((
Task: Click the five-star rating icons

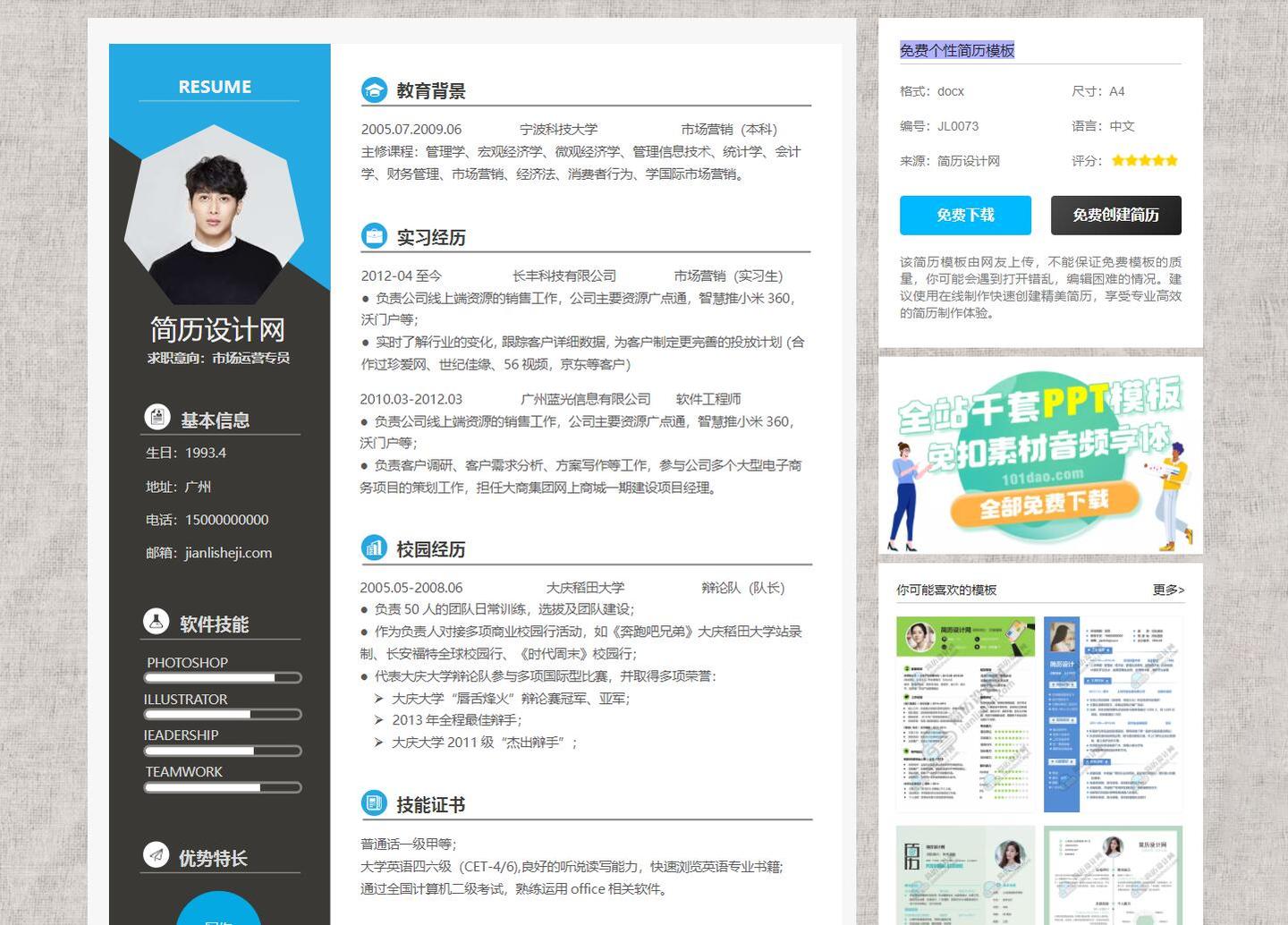Action: (1145, 161)
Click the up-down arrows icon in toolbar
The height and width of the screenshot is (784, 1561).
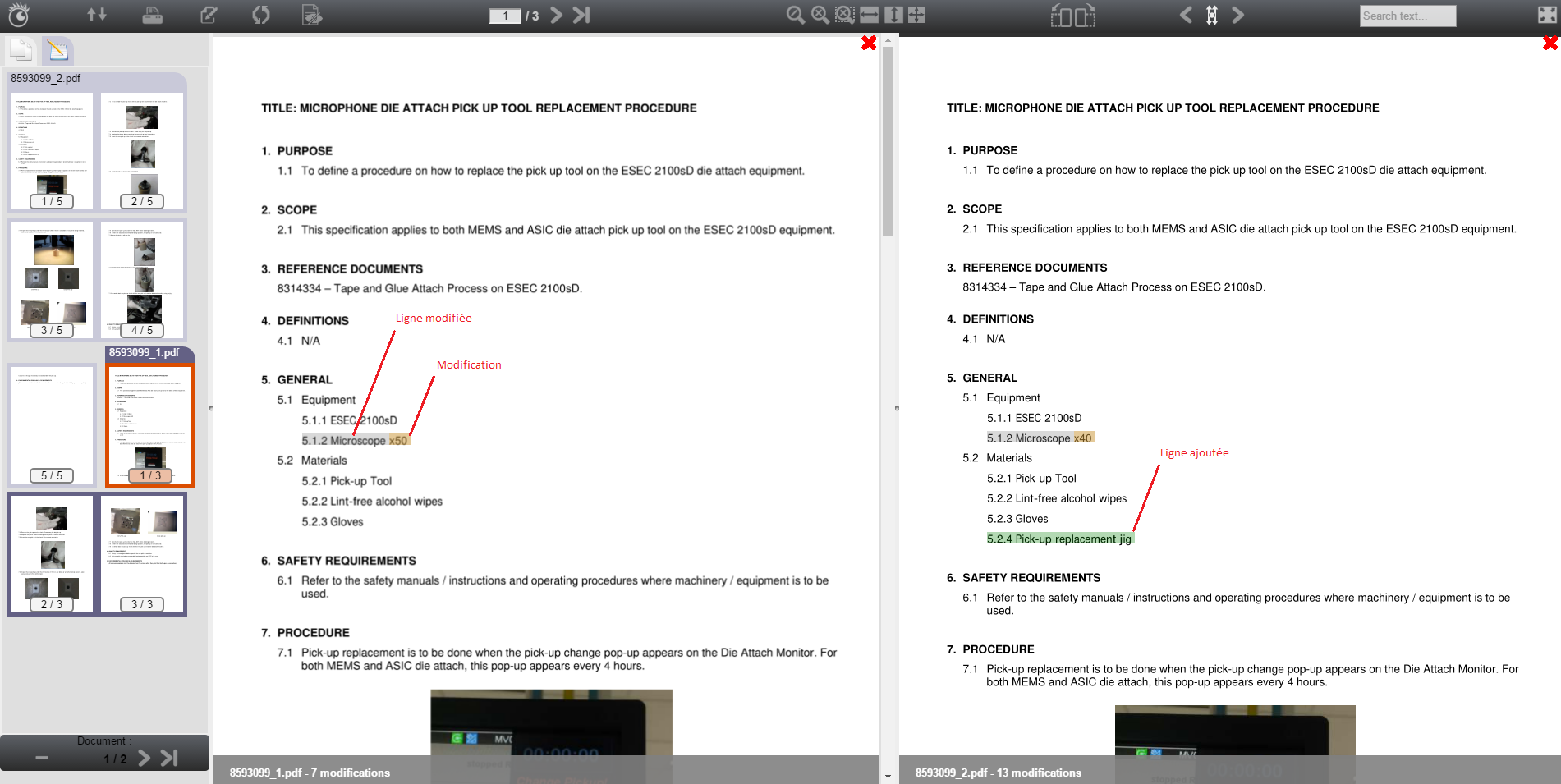[97, 15]
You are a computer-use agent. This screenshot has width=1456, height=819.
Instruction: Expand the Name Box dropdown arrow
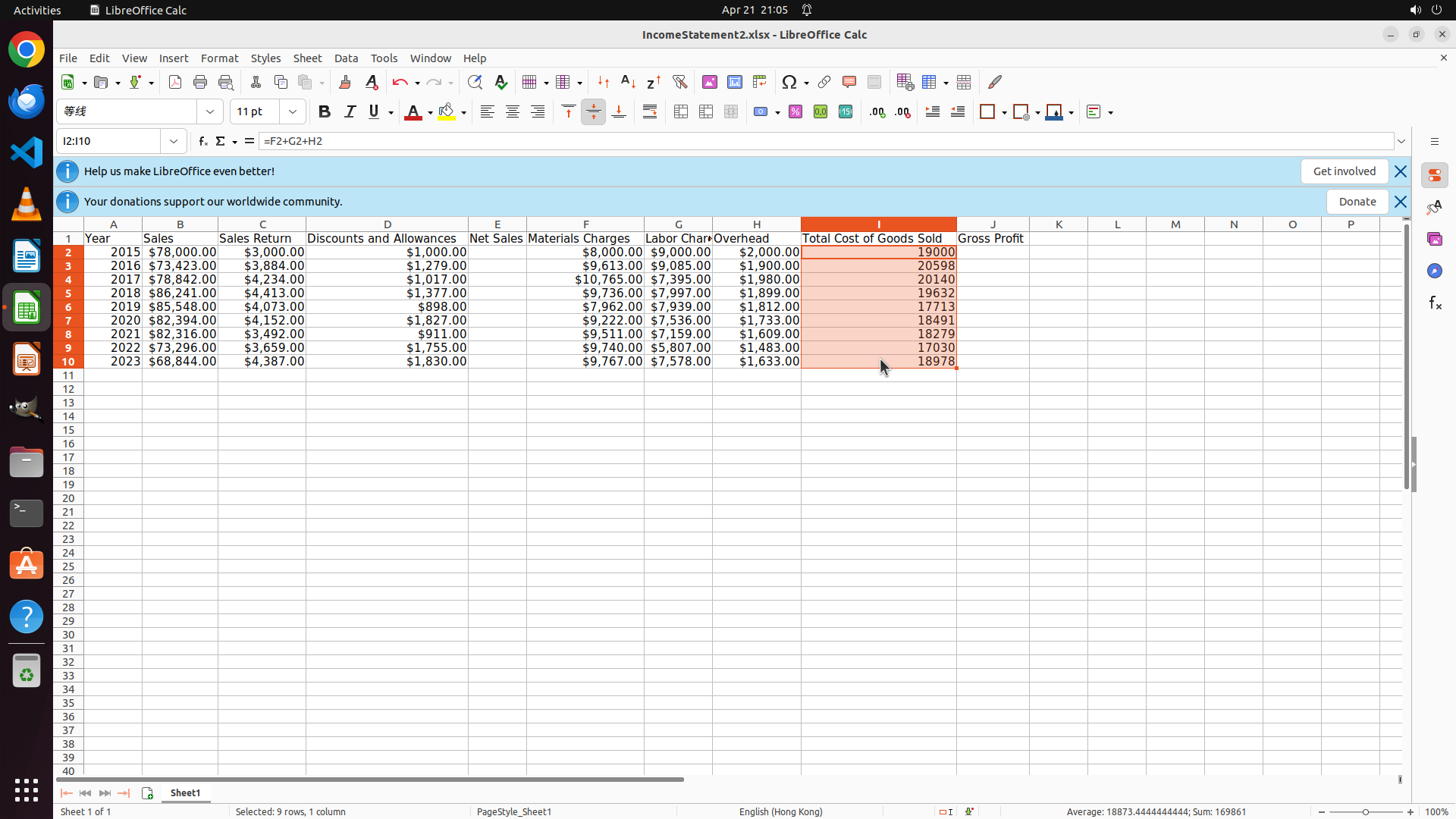coord(174,141)
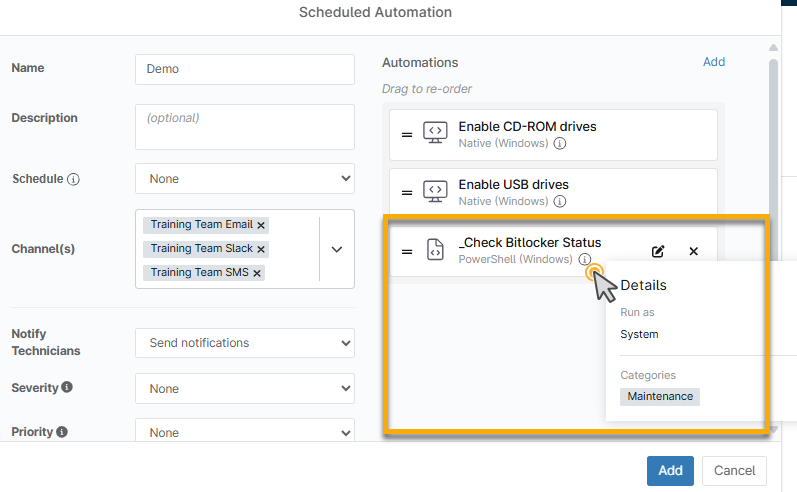Remove Training Team Email channel tag

(262, 226)
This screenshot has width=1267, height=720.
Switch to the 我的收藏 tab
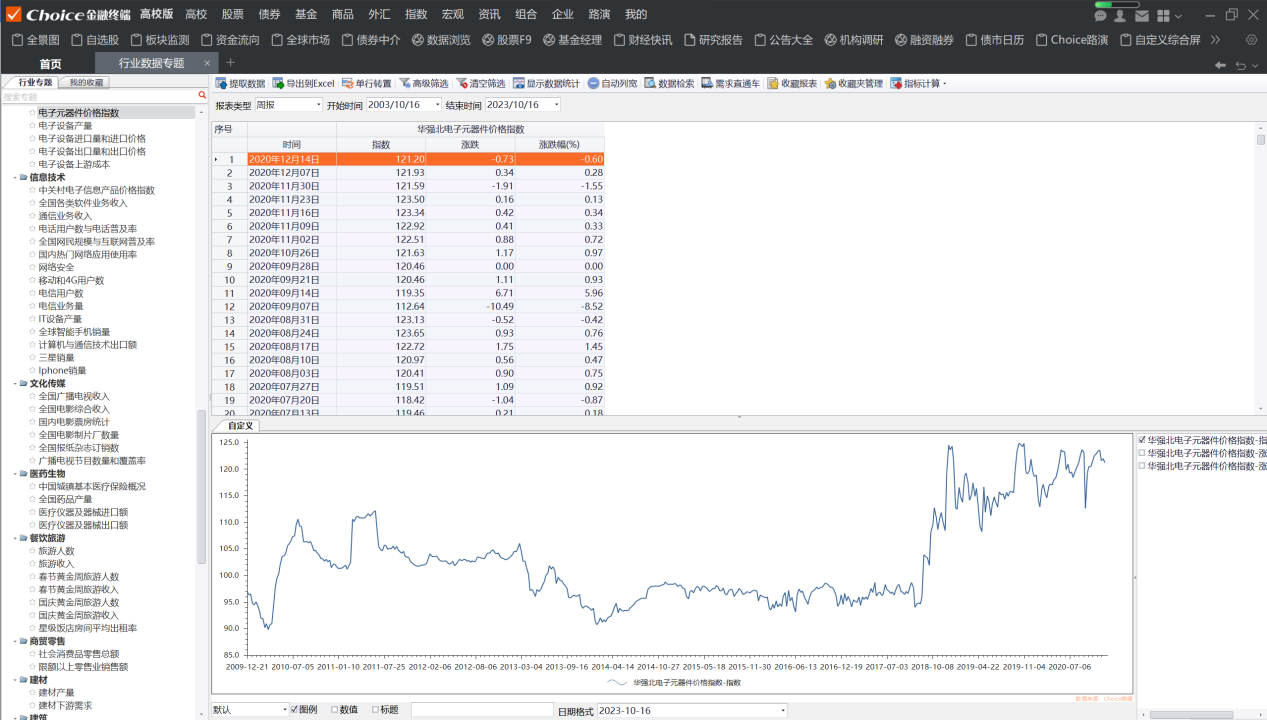coord(85,82)
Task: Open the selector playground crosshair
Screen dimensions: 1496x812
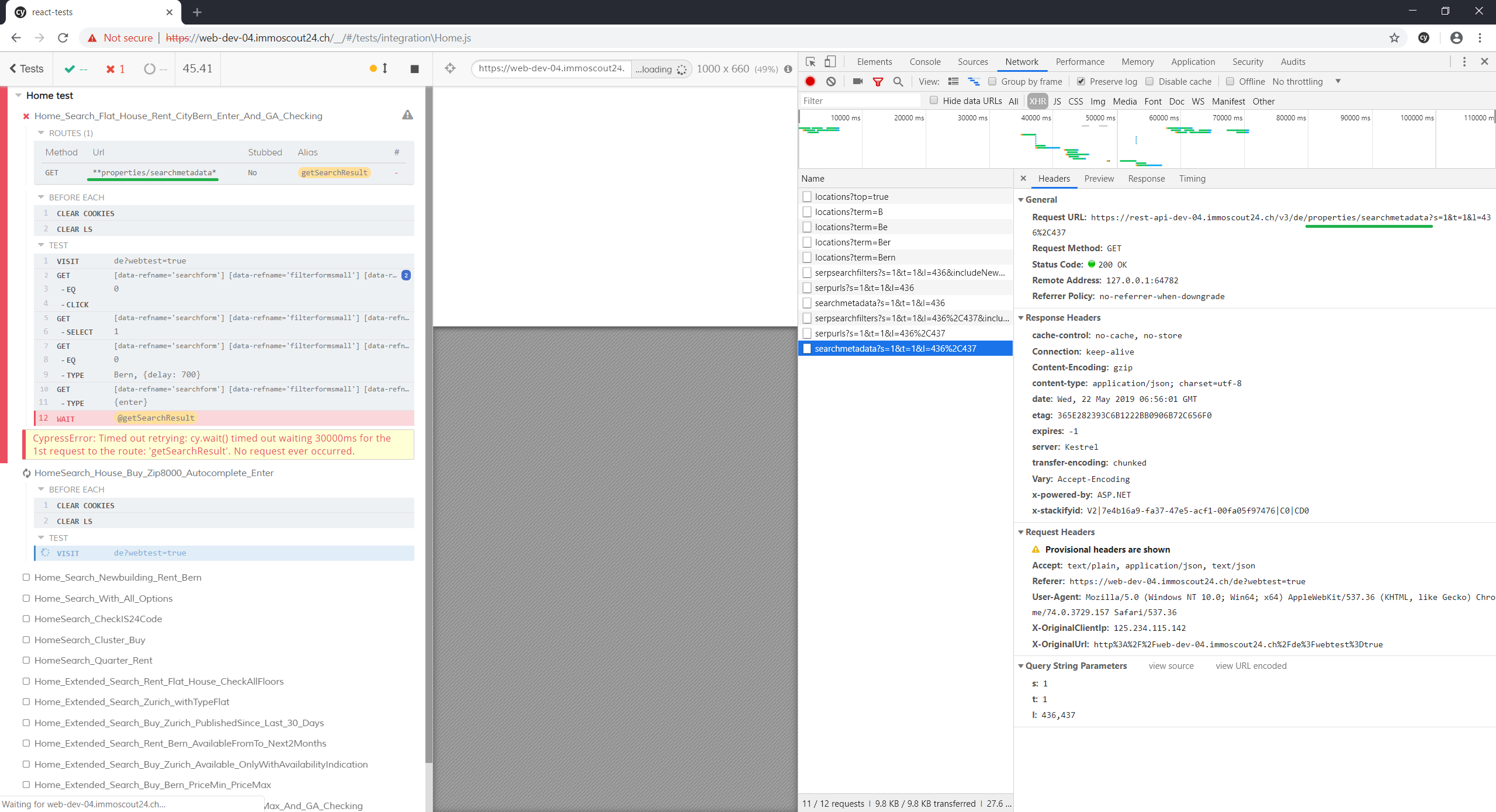Action: 450,68
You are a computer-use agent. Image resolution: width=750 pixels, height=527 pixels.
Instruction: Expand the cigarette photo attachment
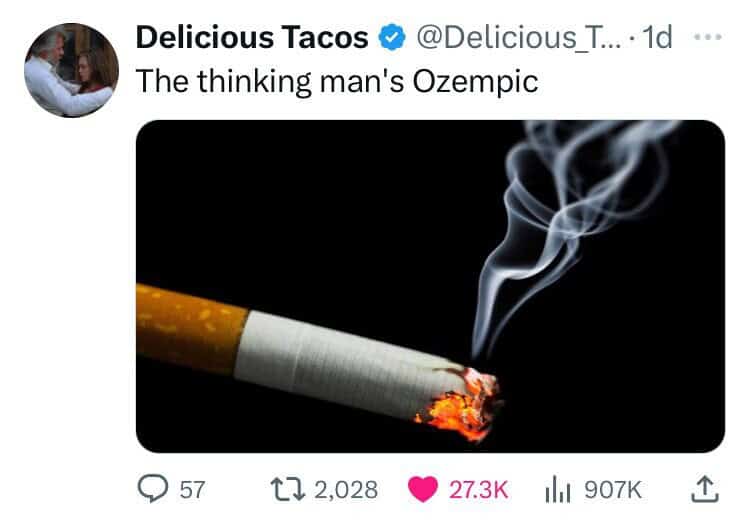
))
**Directive**
Transcribe every line of the records above verbatim, omitting the pictures.

**Solution to the problem**
Task: Click the five-star rating icons

Action: (1145, 161)
Click the up-down arrows icon in toolbar
The height and width of the screenshot is (784, 1561).
[97, 15]
You are a computer-use agent. This screenshot has width=1456, height=819.
Instruction: Expand the Name Box dropdown arrow
coord(174,141)
Remove Training Team Email channel tag

(262, 226)
This screenshot has width=1267, height=720.
Switch to the 我的收藏 tab
coord(85,82)
Task: Open the selector playground crosshair
Screen dimensions: 1496x812
Action: 450,68
You are a computer-use agent. Image resolution: width=750 pixels, height=527 pixels.
Instruction: Expand the cigarette photo attachment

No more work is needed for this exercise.